Document:
--

Bill Moran wmoran at potentialtech.com
Wed Nov 11 04:51:45 PST 2009
John Moran <johnfrederickmoran at gmail.com> wrote:
>
> Hello,
> 
> I maintain a relatively small slony-I replication set - tables will
> only ever be hundreds of megabytes, and only then after a long time.
> 
> There seems to be a demand for me to turn off slaves or even the
> master during periods of downtime, when our application isn't in use
> at all (mostly night time, or when some slaves aren't needed). While I
> appreciate that Slony-I's "normal mode of operation is that all nodes
> are available", this hasn't been problematic so far. I suspect that
> the volumes of data replicated by our application are small enough for
> slaves to bring their event lag to zero within a minute or two of
> becoming available again.
> 
> Am I asking for trouble by doing this?

Hey ... are we related?

Anyway, I don't know about asking for trouble.  Obviously, the queued
data for replication is going to cause the master database to grow
faster than would be expected while the slaves are off, and there's
going to be a spike in CPU/network/disk activity when you turn them
back on, but if all of those things are within your tolerance level,
you'll probably be OK.

--

Data:
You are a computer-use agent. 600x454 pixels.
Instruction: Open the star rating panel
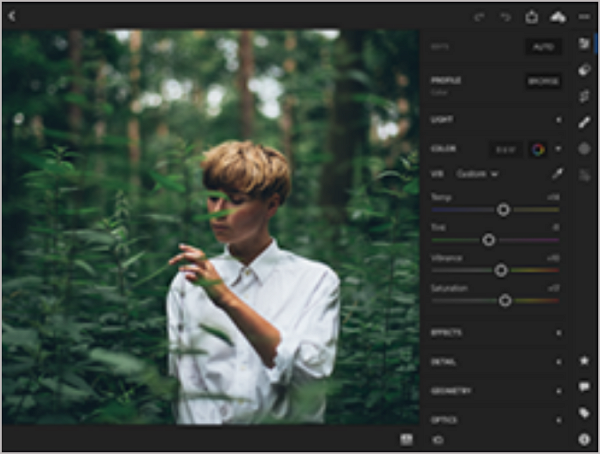tap(584, 360)
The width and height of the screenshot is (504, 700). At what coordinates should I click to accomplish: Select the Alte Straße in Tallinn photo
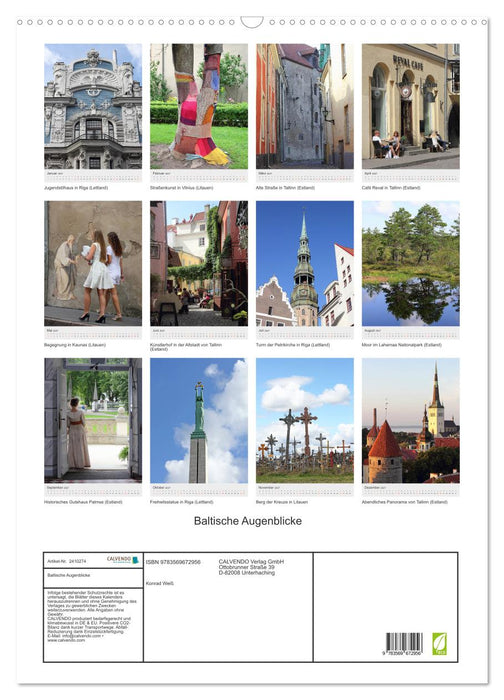304,106
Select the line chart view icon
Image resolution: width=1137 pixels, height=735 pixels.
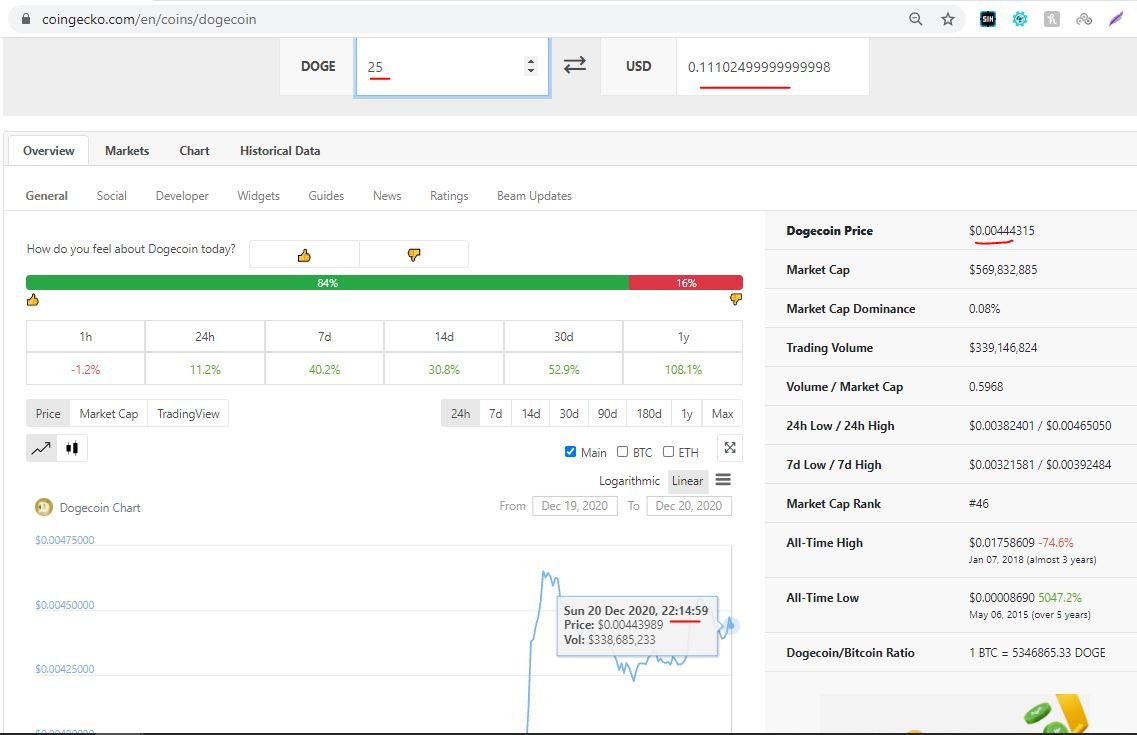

--

Instructions:
• a. According to the Slony-I thread, why will the master database grow faster than expected while the slaves are switched off? Answer in one to three sentences.
• b. Carry on writing the Slony-I thread after its final sentence.

Results:
• a. Data waiting to be replicated stays queued on the master while the slaves are off. That backlog makes the master database grow faster than it normally would.

• b.
Sounds to me like you're trying to solve the problem incorrectly, however.
I assume the concern is $$ saving by powering off the servers, and I'll
tell you from 1st hand experience that it's probably not that much money.
We're in the midst of management fighting us to save $$ whereever possible
right now, and I just yesterday did a test that demonstrates that going to
the trouble to turn off individual workstations saves us a mere $35 per
year per workstation.  Of course, servers tend to be more power hungry,
so you may need to double to quadruple that value, but (really) how much
money is that?

Perhaps considering some sort of server consolidation would be wiser, such
as vitalization or simply putting multiple services on each server.

Anyway, hope that helps.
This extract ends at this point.